-- Problem details --
Update these items by replacing "Policy" with "Notice" everywhere it appears, leaving everything else unchanged, and reproduce them without the pictures.

>> Start Working data

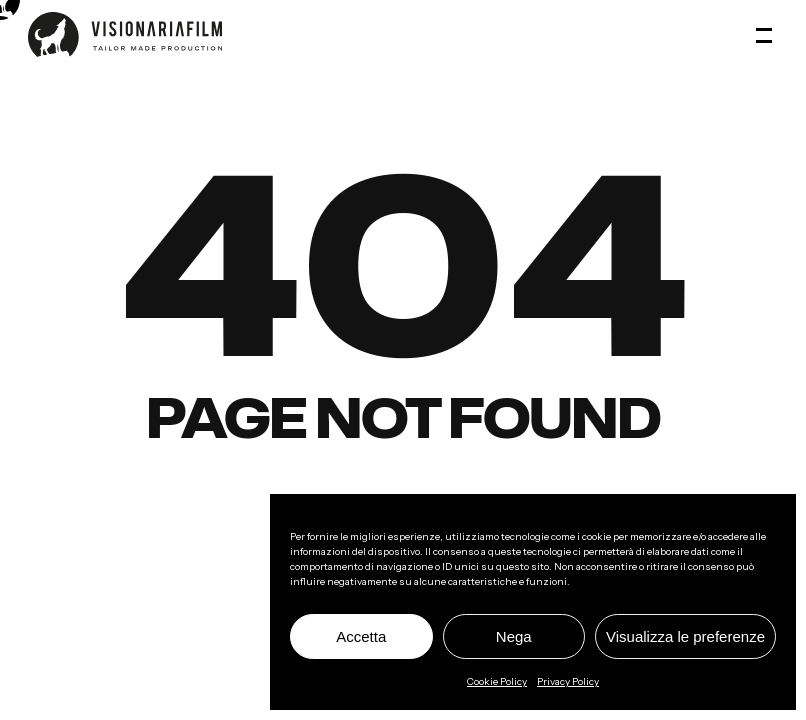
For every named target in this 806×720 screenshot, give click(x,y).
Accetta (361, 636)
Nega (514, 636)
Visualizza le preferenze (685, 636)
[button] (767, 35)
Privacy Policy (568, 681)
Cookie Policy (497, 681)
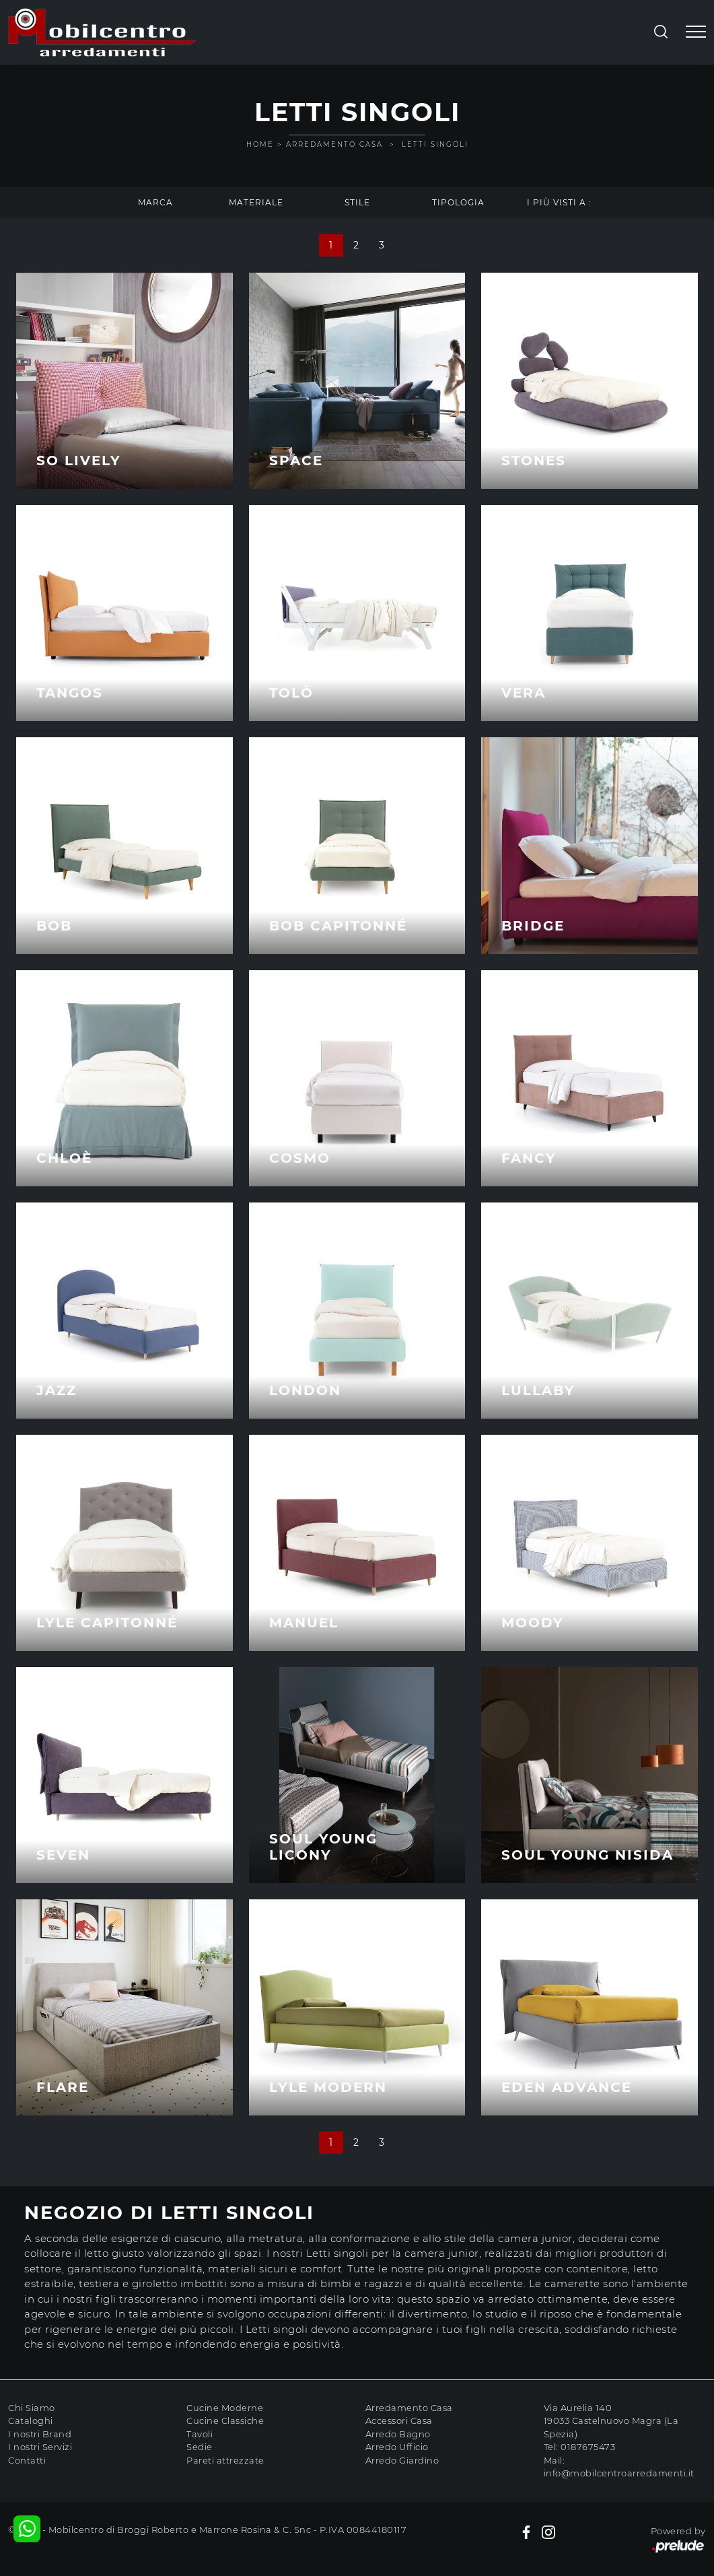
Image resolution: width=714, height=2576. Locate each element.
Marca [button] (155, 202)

>> End Working data

-- Solution --
For every named target in this 806×720 screenshot, give click(x,y).
Accetta (361, 636)
Nega (514, 636)
Visualizza le preferenze (685, 636)
[button] (767, 35)
Privacy Notice (568, 681)
Cookie Notice (497, 681)
Image resolution: width=714, height=2576. Locate each element.
Marca [button] (155, 202)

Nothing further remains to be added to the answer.